## VORLIEGENDER AUSZUG
•••••

Ich hoffe die Beschreibung meines Problems kommt rüber. Ansonsten einfach nachfragen. Bin absolut unerfahren was das arbeiten und vor allem verarbeiten von Drehgebern an geht. 

MFG kirkdickdick 

Danke für eure Antworten


----------



## Kirkdickdick (21 September 2017)

Sorry im Beispiel hat sich nach dem erstellen der Text verschoben


----------



## holgermaik (21 September 2017)

> Kann ich mir das Leben mit einem Absolutwertgeber bei dieser Aufgabe leichter machen ???


Ein Zähler hat den Vorteil, dass du nur durch die Variable (INT, DINT) in der Größe beschränkt bist. Ein Absolutwertgeber hat wiederum den Vorteil, das der Wert bei Spannungsausfall erhalten bleibt.
Ich denke das gröste Problem ist die Zählgrenze. Ich würde nicht "Nullen". Wenn dein Zähler an die Grenze kommt, weist du ja wo welches Teil liegt. Jetzt würde ich den Zähler auf die Bandlänge setzen (z.B. 5000 für 5m Band) und den neuen Positionswert für jedes Teil speichern. Damit kannst du immer Positiv rechnen.



> Das Band darf sich im Betrieb auf der Antriebsrolle nicht durchdrehen sonst stimmt die Berechnung einfach nicht mehr.


Wenn das passiert hast du mit beiden Systemen verloren wenn sie am Antrieb montiert sind. In dem Fall hilft nur ein Geber am Band der formschlüssig angebracht ist.
Eventuell kann man am Band eine Referenzmarke anbringen mit der du deine Position vergleichen und korrigieren kannst.
Holger


----------



## Kirkdickdick (21 September 2017)

Vielen Dank für die Antwort,

Bei der eigentlichen Auswertung des Zählwertes besteht also kein Vorteil zwischen den Systemen ? Eher ein Nachteil weil die Zahlenwerte mit steigender Auflösung auch größer werden und von der SPS erstmal verarbeitet werden müssen.

•••••

## DATENSÄTZE
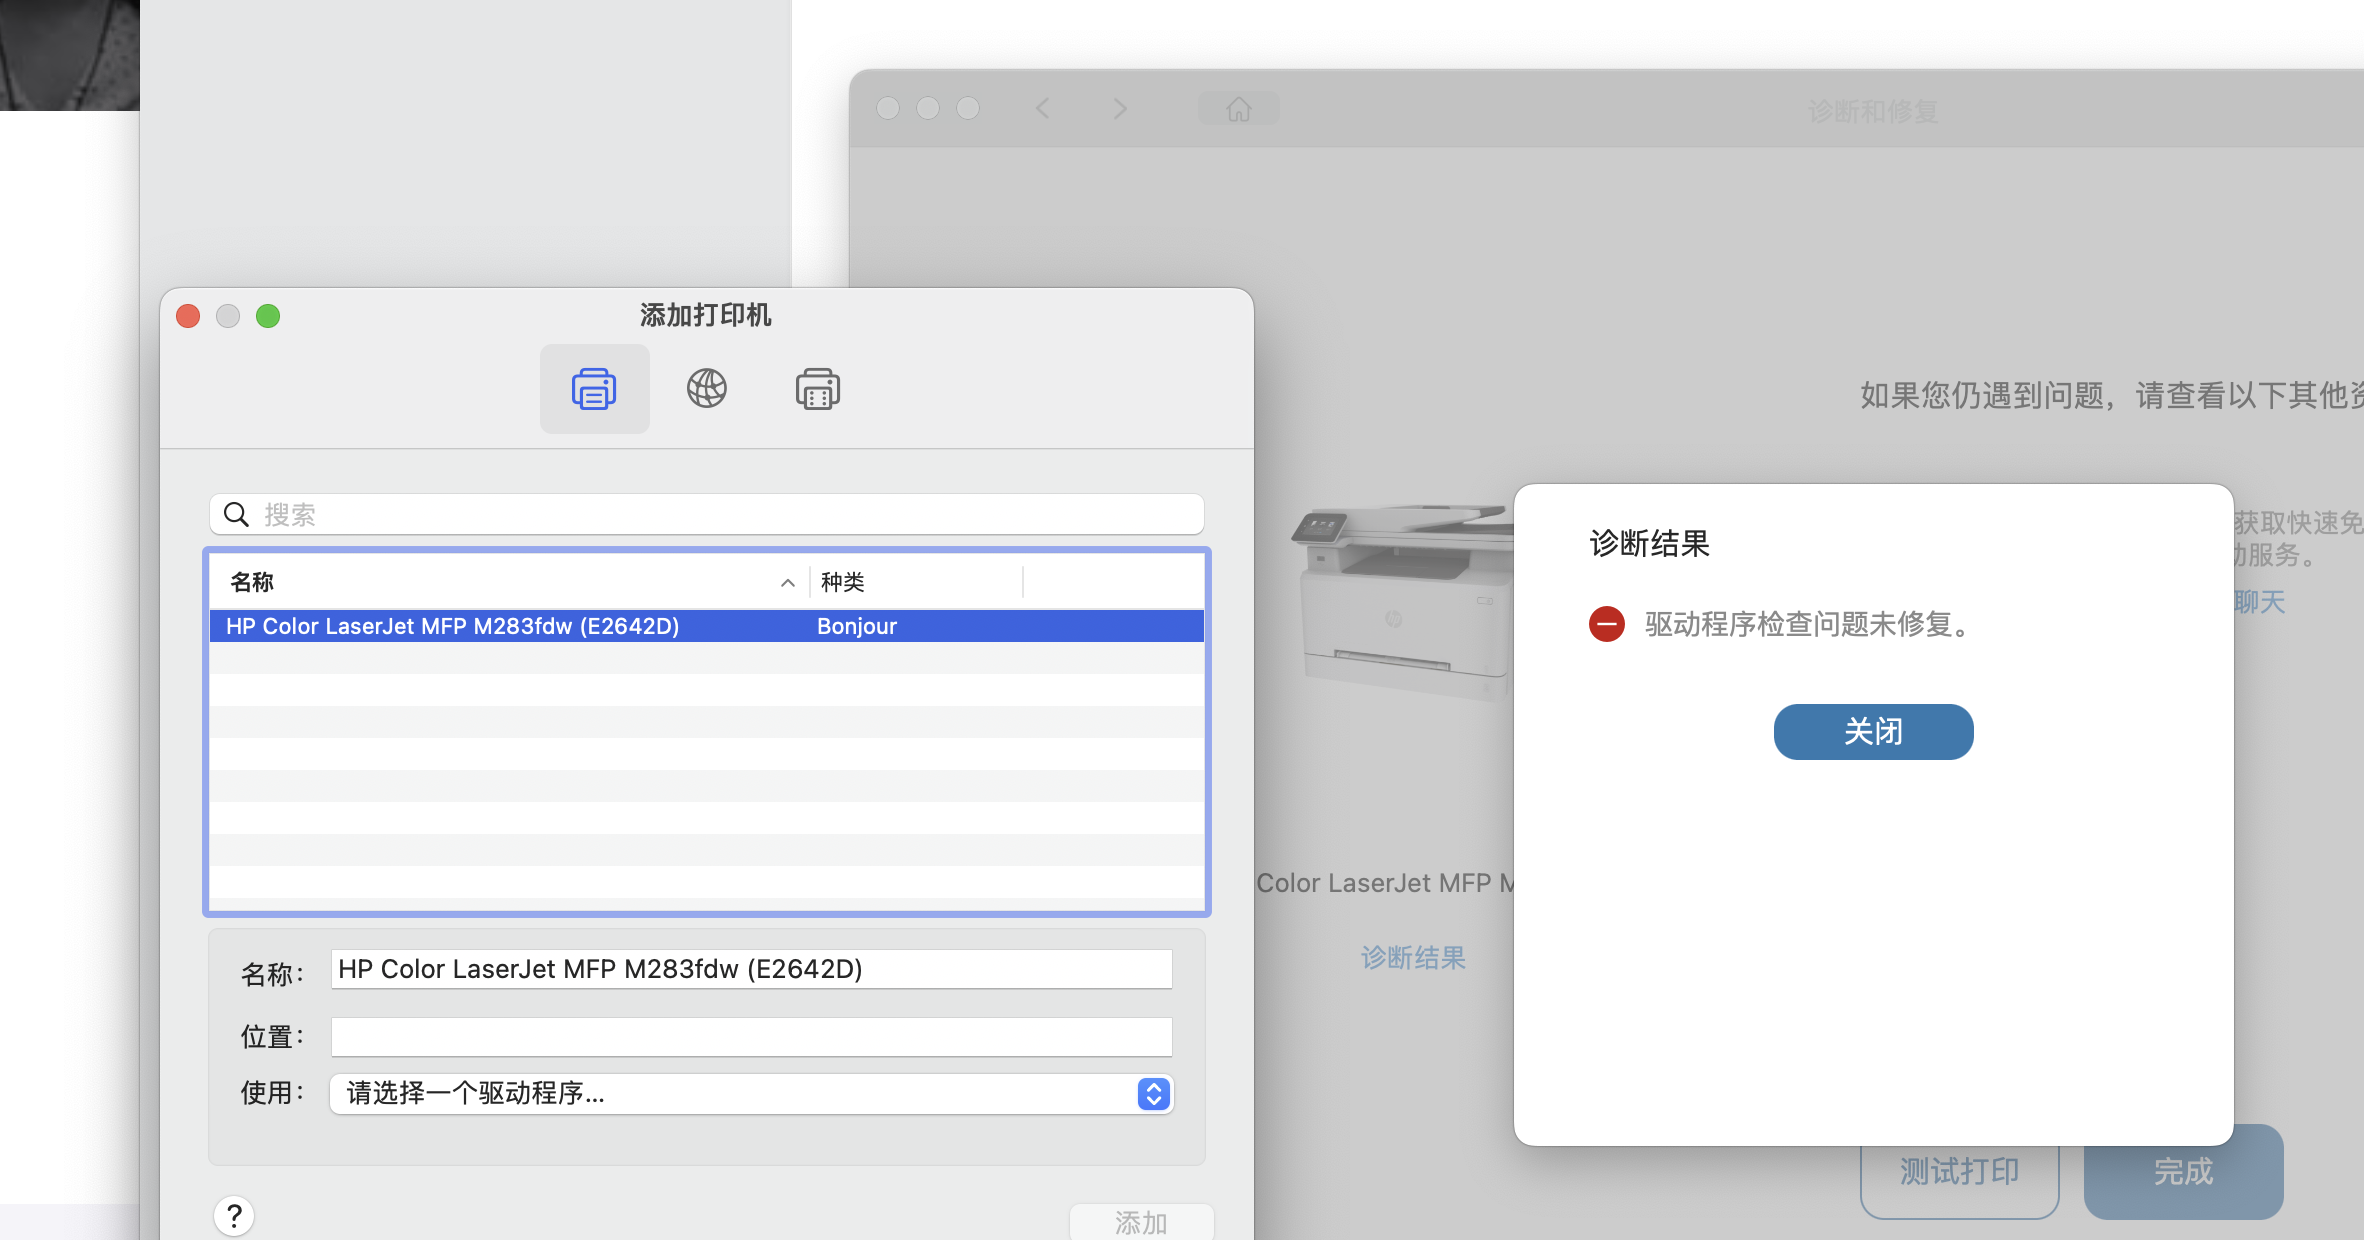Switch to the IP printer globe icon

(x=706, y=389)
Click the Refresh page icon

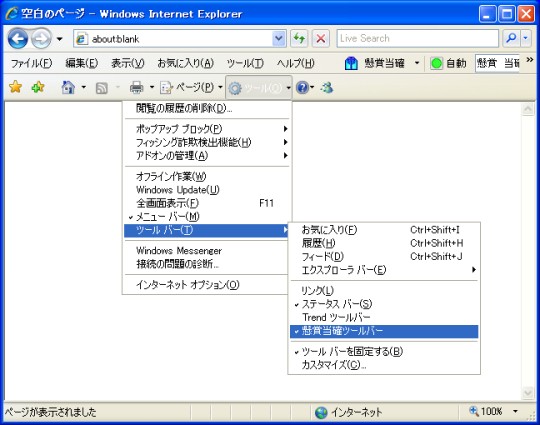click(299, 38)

•••••

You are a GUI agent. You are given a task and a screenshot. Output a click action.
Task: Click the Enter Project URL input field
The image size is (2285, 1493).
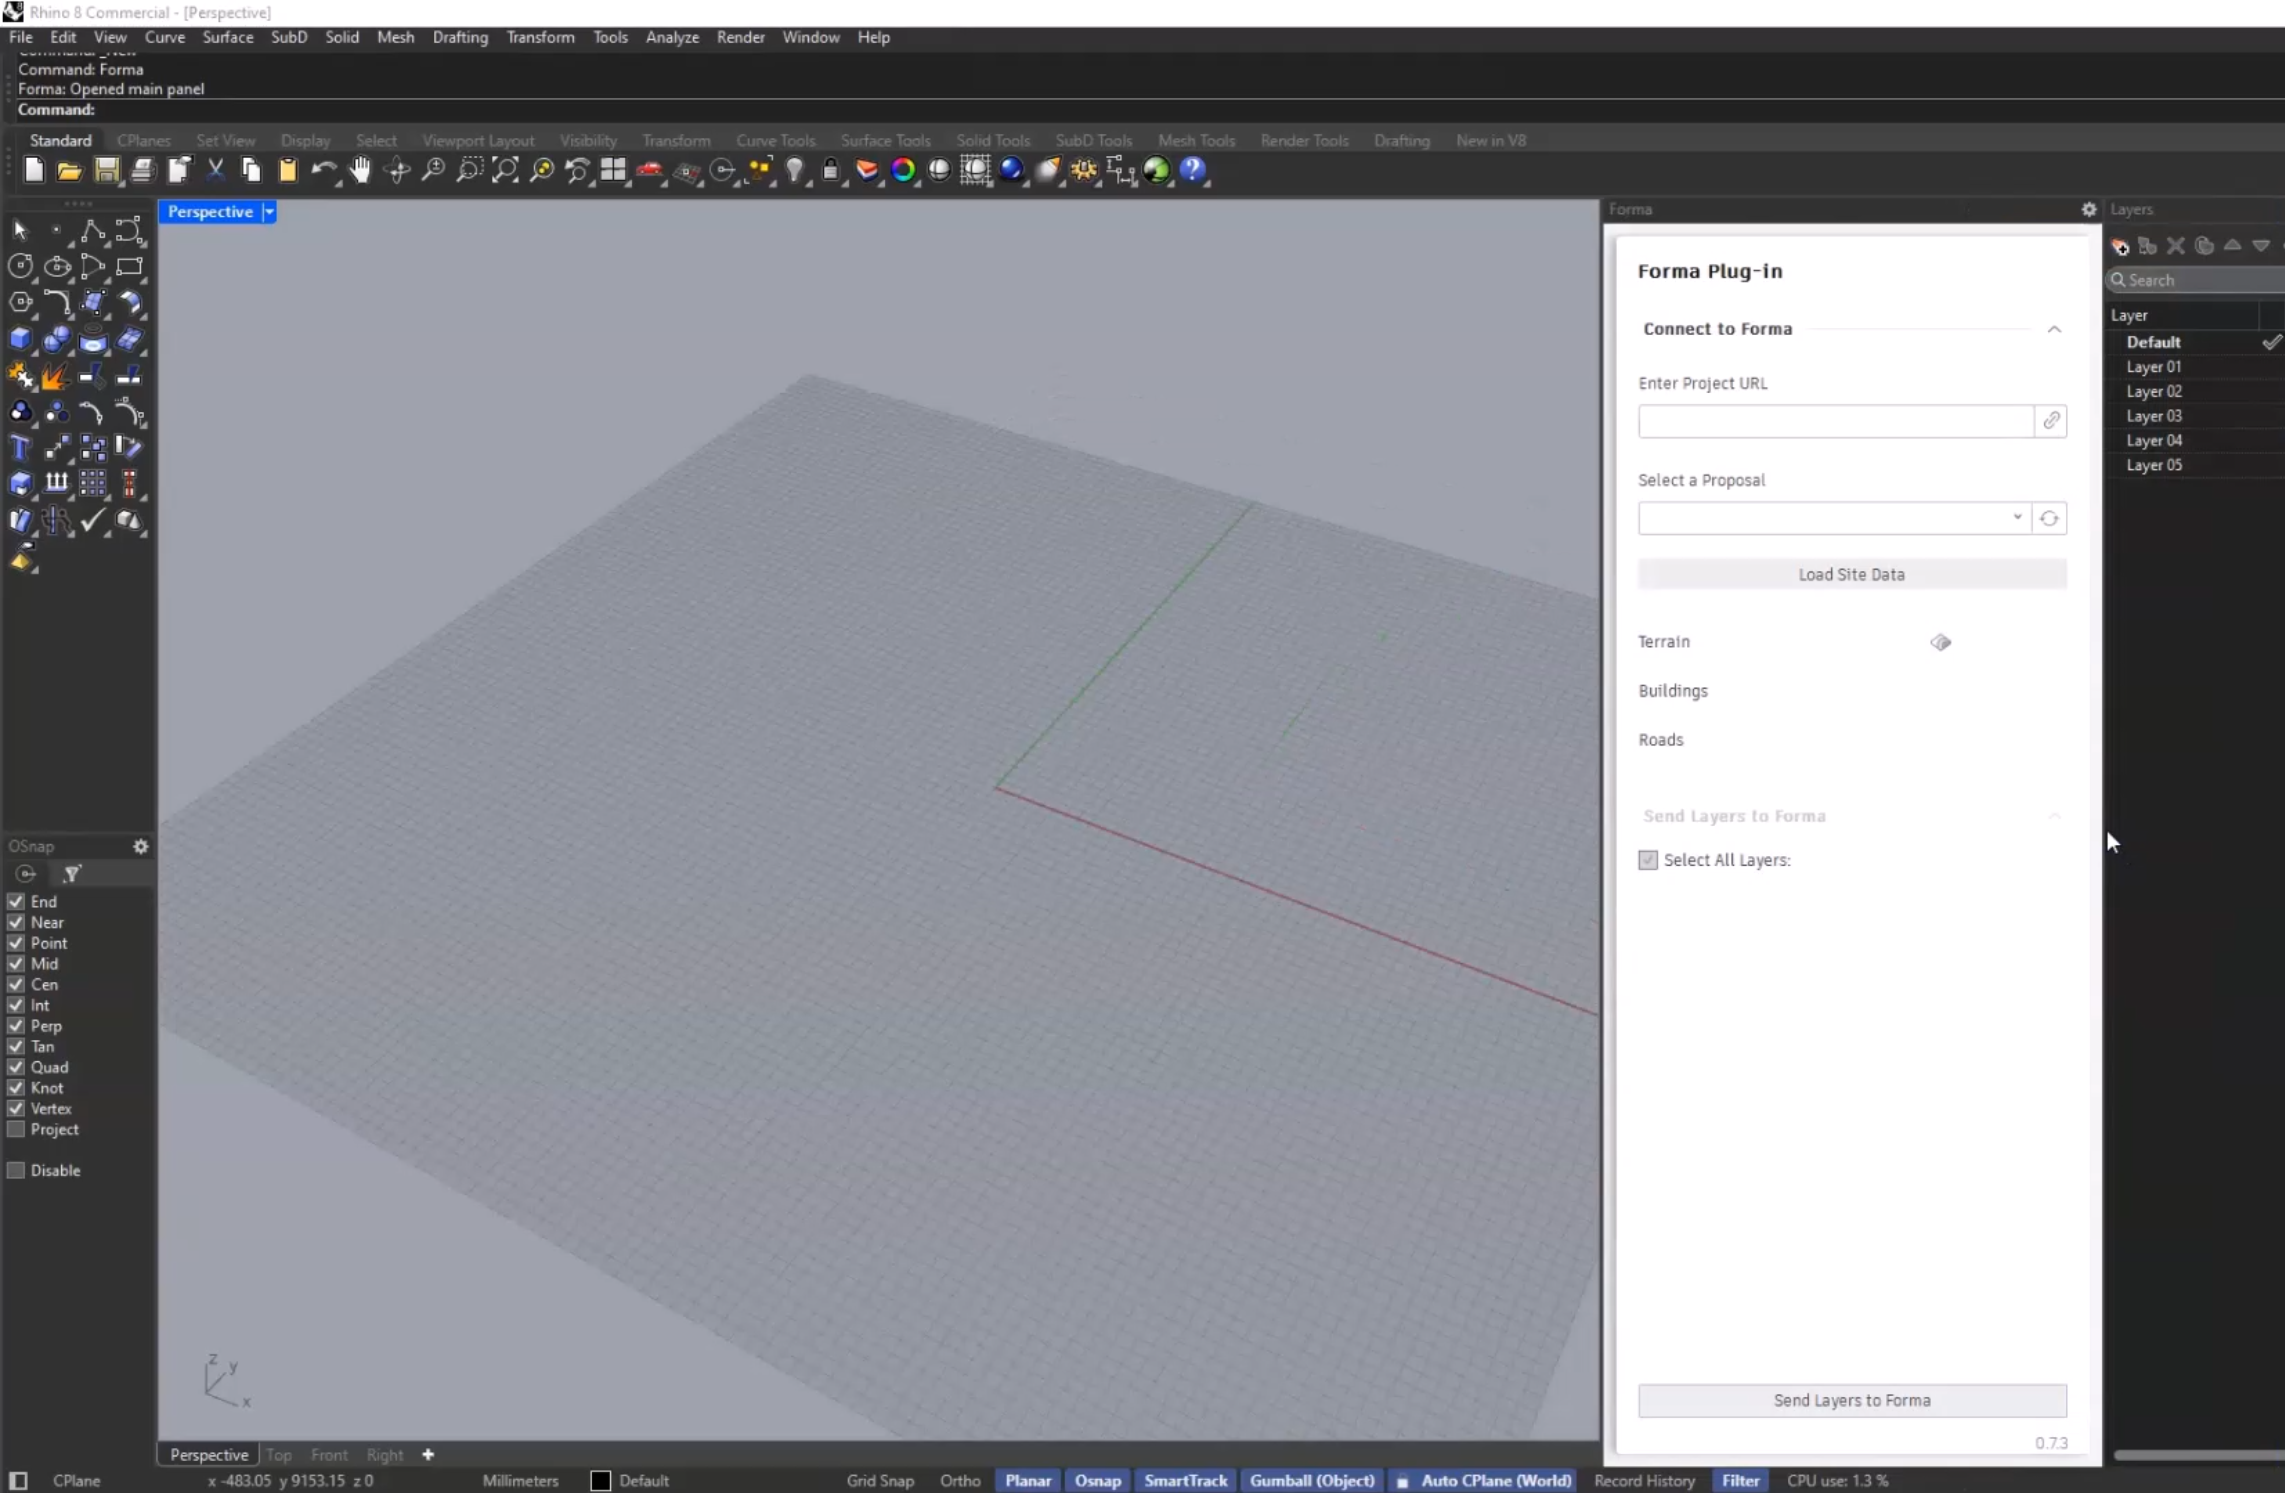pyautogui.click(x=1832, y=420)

•••••

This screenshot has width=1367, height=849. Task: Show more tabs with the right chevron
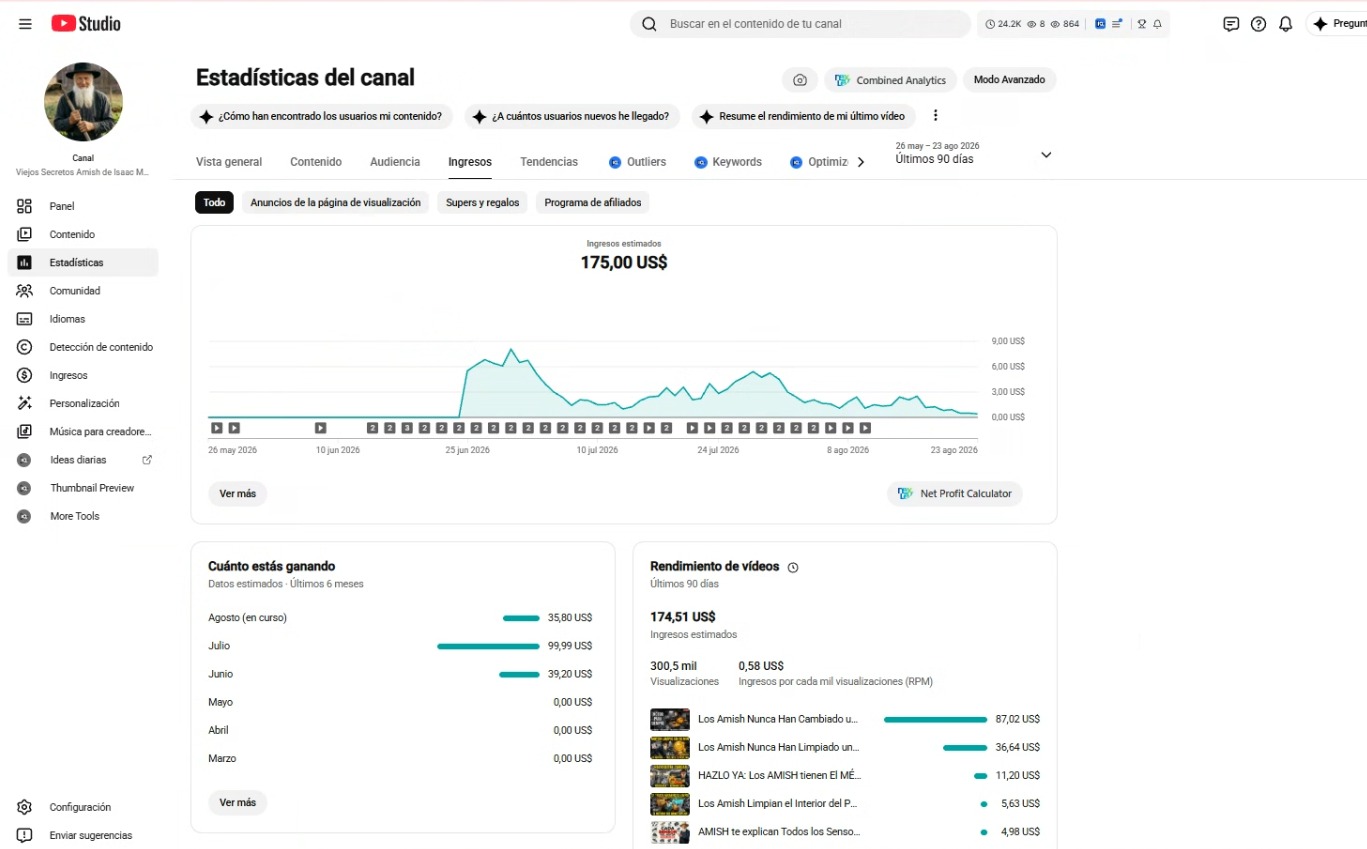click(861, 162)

•••••

Beantworte diese Fragen zum Auszug über Drehgeber:
(a) Welchen Vorteil hat ein Absolutwertgeber laut holgermaik?
(b) Auf welchen Wert soll der Zähler bei einem 5-m-Band gesetzt werden?
(c) Was lässt sich am Band anbringen, um die Position zu vergleichen und zu korrigieren?

(a) Der Wert bleibt bei Spannungsausfall erhalten.
(b) Auf 5000.
(c) Eine Referenzmarke.